Amazons Echo-Show-Modelle galten lange als clevere Weiterentwicklung der klassischen Echo-Lautsprecher: Ein smarter Bildschirm für den Wetterbericht, Kalender, Einkaufslisten oder den schnellen Blick auf Familienfotos. Doch das Nutzungserlebnis hat sich merklich verändert - und für viele Nutzer eher verschlechtert.

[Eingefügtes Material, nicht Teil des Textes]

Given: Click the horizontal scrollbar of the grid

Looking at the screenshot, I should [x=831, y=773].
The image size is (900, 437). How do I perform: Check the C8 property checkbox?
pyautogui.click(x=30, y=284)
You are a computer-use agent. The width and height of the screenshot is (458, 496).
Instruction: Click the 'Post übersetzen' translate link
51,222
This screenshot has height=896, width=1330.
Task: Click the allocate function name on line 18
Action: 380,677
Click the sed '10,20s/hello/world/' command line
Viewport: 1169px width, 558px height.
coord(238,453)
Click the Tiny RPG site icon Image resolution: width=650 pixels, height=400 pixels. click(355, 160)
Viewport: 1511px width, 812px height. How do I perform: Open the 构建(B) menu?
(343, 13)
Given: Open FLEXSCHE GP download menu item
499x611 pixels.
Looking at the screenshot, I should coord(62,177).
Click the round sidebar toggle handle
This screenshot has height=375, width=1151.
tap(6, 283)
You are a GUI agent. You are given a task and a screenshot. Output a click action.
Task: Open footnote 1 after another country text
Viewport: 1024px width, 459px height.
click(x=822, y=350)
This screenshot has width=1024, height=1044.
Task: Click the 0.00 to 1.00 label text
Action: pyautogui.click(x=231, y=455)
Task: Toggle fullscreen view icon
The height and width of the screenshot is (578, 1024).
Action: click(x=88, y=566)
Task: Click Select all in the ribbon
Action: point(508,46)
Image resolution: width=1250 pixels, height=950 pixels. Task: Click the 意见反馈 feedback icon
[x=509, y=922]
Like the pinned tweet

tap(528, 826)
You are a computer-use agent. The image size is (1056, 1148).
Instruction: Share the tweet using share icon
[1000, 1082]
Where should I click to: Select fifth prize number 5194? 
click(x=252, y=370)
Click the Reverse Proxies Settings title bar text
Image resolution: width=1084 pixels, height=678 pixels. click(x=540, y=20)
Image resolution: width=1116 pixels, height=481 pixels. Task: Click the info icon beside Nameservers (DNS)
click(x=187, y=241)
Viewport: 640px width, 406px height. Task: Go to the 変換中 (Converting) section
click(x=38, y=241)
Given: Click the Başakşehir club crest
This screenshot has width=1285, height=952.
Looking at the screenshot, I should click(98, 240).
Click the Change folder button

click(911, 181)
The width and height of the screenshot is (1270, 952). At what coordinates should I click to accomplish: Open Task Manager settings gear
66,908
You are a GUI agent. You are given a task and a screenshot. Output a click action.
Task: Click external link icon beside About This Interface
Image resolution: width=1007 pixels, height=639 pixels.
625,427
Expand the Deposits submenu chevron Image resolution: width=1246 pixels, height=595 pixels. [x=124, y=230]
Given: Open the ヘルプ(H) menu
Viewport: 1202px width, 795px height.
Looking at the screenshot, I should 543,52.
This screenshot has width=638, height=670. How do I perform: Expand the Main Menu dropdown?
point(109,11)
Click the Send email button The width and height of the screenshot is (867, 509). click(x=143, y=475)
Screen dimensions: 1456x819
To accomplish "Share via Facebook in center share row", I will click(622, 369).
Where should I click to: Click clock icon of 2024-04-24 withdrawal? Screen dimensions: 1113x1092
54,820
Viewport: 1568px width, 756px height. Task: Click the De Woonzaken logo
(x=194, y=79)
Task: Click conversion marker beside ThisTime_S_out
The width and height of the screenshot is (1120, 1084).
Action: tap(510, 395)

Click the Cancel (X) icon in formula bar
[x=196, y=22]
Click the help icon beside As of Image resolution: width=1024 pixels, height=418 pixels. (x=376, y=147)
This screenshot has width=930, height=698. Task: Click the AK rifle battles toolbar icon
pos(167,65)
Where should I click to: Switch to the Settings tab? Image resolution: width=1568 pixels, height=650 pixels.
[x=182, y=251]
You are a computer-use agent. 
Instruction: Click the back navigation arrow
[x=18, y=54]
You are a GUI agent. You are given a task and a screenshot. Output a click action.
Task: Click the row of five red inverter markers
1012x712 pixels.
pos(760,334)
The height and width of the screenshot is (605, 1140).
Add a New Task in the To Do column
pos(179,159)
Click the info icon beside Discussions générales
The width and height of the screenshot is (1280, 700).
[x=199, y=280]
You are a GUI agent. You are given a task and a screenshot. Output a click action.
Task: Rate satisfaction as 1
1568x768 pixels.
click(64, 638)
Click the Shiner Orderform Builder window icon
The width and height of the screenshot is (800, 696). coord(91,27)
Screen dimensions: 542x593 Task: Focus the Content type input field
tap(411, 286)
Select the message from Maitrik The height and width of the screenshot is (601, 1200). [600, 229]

Seit einiger Zeit zeigt Amazon auf den Startbildschirmen seiner Echo-Show-Geräte deutlich mehr Werbung. „Produktempfehlungen“, Hinweise auf Streaming-Inhalte oder andere „Gesponsert“-Markierungen tauchen unten im Display auf. Einmal wegwischen? Klar, das geht. Dauerhaft abschalten? Fehlanzeige. Amazon selbst schreibt dazu nüchtern in seiner Hilfe: „Du kannst diese Anzeigen nicht ausschalten, aber eine Anzeige überspringen.“
Für viele Nutzer ist das eine bittere Pille. Denn anders als beim Fire-TV-Stick, wo Werbung schon lange allgegenwärtig ist, war der Echo Show ursprünglich als smarter Helfer im Alltag gedacht, nicht als Werbetafel auf dem Küchentresen. Die Anzeigenstrategie wird dabei nicht einmal subtil verpackt. Sie ist Amazon-typisch klar: billige oder rabattierte Hardware refinanziert sich über Werbung.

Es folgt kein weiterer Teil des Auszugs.